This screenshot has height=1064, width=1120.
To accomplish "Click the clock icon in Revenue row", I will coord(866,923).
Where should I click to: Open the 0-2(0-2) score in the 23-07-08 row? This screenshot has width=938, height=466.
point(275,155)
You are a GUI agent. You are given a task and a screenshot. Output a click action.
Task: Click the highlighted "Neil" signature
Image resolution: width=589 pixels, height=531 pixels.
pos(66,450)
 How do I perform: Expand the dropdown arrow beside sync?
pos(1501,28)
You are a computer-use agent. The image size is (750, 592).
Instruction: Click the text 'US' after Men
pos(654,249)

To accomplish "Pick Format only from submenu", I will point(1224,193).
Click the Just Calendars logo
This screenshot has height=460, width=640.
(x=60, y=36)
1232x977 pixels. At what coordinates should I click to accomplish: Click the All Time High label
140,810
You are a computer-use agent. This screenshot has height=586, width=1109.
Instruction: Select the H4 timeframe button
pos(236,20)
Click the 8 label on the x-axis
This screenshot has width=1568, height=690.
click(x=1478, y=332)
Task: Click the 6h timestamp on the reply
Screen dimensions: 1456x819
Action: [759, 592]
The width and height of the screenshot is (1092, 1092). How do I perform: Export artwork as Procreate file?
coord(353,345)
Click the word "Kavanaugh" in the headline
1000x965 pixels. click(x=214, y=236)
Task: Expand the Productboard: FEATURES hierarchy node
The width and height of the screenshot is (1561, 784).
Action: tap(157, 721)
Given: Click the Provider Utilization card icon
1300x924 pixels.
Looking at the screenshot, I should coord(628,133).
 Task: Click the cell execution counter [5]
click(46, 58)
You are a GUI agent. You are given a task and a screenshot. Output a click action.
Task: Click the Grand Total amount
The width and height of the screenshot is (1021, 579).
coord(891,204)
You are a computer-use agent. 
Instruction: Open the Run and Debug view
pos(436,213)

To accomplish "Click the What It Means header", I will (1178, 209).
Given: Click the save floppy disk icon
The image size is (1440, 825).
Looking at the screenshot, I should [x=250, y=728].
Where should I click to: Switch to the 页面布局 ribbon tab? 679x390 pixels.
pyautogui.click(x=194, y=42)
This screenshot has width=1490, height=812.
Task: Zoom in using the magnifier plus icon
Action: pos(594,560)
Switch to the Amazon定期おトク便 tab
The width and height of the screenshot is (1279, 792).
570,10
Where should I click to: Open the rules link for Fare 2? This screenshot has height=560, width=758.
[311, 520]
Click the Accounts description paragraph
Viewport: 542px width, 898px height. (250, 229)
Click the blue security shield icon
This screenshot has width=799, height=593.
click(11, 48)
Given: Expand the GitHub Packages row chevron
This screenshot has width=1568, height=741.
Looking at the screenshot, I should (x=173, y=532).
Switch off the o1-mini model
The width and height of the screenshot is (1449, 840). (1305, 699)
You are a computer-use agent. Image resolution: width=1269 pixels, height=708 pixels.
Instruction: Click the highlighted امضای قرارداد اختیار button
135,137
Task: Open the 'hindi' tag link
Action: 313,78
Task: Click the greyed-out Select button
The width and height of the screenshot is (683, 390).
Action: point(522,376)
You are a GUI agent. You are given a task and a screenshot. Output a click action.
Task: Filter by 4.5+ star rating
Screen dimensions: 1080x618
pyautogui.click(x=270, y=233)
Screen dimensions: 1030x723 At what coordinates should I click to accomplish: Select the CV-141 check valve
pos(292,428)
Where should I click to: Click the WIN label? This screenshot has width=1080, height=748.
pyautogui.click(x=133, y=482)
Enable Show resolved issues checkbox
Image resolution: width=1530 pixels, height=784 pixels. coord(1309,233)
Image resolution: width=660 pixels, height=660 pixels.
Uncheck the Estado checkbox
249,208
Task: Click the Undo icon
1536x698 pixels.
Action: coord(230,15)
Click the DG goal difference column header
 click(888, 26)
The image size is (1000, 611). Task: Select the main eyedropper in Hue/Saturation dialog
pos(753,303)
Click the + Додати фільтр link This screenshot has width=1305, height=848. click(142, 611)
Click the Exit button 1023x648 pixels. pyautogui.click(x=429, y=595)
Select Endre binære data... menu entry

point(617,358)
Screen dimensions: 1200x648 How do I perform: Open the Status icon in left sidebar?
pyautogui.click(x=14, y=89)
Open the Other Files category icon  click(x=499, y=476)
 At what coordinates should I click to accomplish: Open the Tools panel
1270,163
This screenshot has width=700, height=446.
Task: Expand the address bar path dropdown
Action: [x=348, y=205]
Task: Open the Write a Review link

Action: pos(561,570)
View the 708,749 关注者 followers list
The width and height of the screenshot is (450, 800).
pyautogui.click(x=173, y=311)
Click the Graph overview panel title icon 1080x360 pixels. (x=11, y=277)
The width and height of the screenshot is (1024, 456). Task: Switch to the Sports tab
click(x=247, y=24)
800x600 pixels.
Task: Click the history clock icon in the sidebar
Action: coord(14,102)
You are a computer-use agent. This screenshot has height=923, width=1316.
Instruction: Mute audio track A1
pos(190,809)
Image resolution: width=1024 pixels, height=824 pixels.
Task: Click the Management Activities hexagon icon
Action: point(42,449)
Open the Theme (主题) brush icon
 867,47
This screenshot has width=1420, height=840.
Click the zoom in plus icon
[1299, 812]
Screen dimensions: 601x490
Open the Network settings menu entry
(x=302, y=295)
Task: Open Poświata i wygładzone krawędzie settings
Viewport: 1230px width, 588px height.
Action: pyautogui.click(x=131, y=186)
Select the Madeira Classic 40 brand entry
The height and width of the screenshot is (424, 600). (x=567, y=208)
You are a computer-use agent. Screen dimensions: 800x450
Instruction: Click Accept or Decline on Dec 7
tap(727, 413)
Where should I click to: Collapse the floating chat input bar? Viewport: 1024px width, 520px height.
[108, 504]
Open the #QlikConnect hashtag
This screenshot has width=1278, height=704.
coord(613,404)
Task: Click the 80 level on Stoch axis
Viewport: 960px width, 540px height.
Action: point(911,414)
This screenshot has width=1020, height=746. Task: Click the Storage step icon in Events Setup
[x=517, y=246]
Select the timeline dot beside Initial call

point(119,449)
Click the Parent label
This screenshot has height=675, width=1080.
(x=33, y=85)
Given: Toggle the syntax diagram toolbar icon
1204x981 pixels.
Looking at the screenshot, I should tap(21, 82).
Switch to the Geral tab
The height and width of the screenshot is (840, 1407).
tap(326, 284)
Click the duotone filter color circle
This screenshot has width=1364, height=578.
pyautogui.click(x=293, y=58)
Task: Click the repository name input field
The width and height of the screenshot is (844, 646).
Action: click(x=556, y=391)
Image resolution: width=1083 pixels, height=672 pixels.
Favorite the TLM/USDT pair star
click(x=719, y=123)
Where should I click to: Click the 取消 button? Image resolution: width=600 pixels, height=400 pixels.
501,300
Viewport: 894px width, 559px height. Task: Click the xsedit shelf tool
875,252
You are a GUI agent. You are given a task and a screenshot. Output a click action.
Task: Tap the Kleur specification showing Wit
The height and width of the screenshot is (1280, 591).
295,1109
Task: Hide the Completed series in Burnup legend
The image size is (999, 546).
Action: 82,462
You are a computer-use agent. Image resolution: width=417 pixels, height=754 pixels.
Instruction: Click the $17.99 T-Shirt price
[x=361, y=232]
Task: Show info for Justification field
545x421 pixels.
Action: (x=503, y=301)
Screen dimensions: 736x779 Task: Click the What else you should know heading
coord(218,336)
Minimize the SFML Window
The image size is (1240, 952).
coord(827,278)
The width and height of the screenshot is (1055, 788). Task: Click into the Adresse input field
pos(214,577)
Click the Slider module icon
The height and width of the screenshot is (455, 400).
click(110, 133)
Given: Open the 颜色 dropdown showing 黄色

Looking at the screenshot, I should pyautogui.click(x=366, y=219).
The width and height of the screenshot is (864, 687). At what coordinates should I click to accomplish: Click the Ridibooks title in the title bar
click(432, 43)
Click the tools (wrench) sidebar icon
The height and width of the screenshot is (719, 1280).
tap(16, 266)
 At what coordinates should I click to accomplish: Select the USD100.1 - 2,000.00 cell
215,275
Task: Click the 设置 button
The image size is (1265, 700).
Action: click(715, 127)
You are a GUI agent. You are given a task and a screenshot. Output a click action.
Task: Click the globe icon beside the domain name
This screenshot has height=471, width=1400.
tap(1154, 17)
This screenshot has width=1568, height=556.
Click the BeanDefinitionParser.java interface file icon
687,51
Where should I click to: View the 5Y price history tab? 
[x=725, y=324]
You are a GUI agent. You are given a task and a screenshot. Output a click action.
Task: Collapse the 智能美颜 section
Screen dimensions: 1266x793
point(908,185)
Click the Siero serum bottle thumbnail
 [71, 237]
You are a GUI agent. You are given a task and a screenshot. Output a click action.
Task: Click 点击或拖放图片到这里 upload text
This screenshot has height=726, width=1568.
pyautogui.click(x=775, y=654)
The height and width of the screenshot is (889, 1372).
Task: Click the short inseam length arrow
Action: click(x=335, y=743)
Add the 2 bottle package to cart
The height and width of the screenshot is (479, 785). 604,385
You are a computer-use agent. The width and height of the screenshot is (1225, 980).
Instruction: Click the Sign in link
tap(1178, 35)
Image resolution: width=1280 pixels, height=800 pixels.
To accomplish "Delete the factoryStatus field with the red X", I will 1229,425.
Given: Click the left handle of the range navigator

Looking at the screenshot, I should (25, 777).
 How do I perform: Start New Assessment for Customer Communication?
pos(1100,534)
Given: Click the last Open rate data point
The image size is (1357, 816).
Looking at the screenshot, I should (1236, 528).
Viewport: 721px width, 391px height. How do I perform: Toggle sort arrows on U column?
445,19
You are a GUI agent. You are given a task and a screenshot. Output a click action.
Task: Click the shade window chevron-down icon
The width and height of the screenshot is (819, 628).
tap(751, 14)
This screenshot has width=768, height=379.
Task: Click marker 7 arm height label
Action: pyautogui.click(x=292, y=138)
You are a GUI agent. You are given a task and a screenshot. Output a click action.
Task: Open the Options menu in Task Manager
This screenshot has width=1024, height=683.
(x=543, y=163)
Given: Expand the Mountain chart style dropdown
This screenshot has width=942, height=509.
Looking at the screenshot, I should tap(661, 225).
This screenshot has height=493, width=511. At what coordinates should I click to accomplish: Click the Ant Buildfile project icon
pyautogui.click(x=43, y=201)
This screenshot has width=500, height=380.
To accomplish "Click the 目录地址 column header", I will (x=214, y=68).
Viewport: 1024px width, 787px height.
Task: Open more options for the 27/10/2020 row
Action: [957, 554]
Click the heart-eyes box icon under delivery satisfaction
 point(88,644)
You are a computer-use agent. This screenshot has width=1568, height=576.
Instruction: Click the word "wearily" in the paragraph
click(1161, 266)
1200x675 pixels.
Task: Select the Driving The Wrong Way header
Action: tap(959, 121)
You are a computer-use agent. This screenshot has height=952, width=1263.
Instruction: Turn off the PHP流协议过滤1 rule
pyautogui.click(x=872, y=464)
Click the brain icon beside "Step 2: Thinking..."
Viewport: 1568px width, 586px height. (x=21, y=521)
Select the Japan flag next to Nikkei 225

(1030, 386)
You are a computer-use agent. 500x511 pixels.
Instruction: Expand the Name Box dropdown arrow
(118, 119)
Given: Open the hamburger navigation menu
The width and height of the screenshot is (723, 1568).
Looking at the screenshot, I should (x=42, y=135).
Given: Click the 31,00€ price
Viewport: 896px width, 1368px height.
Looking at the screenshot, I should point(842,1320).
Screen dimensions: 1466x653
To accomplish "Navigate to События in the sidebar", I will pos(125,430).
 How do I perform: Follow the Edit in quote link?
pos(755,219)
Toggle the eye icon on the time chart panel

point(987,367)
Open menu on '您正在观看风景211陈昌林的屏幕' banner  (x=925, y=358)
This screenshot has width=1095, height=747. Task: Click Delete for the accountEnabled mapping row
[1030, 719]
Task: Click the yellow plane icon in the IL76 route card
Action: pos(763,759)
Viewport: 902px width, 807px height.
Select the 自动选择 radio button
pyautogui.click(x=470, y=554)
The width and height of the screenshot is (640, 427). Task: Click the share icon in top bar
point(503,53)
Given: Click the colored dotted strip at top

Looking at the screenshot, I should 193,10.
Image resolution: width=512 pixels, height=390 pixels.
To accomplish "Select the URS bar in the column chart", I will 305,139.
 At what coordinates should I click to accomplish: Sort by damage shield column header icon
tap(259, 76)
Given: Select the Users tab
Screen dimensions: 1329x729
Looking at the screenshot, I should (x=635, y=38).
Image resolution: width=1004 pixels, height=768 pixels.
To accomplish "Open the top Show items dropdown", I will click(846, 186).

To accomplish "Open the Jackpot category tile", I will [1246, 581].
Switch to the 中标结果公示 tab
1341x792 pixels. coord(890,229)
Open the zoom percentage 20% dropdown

-- Exercise aim --
Search the entries for the string "chevron" and collect each line that has it.

-- Solution --
Given: Expand the GitHub Packages row chevron
Task: Click the shade window chevron-down icon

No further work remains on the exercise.